Storing long-lived cloud keys in CI secrets is a security liability. OIDC (OpenID Connect) replaces them with federated trust: GitHub acts as an identity provider, your workflow gets a signed token describing the run, and AWS exchanges that token for temporary credentials. The result is keyless, auditable deploys.
How the token exchange works
During a workflow, GitHub mints a signed OIDC token containing claims like the repository, branch, and environment. The workflow presents it to AWS STS, which checks the token against the role trust policy and, if it matches, returns temporary credentials.
Setting up the trust
- Register GitHub as an OIDC identity provider in IAM.
- Create a role whose trust policy references that provider.
- Scope the trust to specific repos, branches, or environments via the sub claim.
- Attach a least-privilege permission policy for what the deploy needs.

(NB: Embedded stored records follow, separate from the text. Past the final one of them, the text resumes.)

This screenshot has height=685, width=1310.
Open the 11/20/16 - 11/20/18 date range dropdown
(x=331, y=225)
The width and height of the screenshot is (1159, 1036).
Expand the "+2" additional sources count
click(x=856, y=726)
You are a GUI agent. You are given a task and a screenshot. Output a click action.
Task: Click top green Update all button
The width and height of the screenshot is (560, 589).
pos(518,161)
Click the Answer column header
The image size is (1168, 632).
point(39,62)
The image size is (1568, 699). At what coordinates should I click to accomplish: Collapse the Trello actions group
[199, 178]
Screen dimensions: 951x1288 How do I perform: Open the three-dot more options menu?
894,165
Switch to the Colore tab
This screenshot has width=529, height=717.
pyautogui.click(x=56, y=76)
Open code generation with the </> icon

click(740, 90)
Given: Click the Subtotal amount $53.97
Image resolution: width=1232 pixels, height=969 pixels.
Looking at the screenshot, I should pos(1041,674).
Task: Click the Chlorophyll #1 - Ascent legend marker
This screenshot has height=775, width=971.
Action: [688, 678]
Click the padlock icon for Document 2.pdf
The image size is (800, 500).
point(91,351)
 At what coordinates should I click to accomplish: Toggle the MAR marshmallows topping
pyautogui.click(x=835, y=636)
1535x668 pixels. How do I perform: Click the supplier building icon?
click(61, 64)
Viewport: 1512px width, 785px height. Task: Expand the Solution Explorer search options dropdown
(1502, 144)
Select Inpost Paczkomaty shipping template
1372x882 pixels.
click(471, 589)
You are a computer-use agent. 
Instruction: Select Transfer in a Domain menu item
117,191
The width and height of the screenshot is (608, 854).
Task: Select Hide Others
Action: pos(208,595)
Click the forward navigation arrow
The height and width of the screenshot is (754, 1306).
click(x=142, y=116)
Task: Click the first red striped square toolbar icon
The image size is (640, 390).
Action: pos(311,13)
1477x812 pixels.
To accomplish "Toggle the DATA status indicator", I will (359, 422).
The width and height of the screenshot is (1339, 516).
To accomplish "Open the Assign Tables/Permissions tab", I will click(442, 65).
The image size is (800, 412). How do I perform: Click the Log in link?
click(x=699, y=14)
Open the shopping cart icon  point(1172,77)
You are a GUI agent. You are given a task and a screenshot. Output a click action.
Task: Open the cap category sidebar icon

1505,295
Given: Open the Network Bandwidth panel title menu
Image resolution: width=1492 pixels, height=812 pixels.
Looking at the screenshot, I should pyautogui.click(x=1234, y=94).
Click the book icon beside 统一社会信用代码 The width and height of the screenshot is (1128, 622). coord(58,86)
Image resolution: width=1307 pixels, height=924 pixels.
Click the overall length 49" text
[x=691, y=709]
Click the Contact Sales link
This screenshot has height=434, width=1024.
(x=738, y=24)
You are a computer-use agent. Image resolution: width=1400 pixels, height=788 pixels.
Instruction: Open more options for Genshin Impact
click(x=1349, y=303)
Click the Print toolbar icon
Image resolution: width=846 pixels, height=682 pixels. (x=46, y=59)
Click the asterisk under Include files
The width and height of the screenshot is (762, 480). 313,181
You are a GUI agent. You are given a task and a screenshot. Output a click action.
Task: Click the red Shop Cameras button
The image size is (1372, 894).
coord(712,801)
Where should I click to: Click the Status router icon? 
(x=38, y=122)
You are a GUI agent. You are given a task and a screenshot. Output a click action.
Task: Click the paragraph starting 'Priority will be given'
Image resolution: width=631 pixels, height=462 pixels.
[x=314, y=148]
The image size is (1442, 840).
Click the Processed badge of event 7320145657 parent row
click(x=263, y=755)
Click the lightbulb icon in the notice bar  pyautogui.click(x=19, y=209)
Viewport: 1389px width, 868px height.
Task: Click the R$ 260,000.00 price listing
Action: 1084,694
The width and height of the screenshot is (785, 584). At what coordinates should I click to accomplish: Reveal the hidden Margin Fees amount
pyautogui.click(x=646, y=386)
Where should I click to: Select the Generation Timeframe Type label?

What the claims let you restrict
Because the token carries the repo, ref, and environment, the trust policy can require, say, only the main branch of one repository. A leaked workflow from another repo cannot assume the role, which dramatically narrows the blast radius.
Why teams adopt it
OIDC removes the highest-value secret from CI: cloud keys. There is nothing to rotate, nothing to leak, and every assumption is logged. The same pattern works for Google Cloud (Workload Identity Federation) and Azure (federated credentials).
Role in CI/CD
In GitHub Actions you grant the workflow id-token: write permission, then use the configure-aws-credentials action with a role ARN. The action handles the token exchange and exports temporary credentials for later steps. No AWS access keys ever touch your repository secrets.
Key takeaways
- OIDC lets GitHub Actions assume an AWS role via a signed token, with no stored keys.
- The trust policy can scope access to specific repos, branches, or environments.
- The same federation pattern exists for Google Cloud and Azure.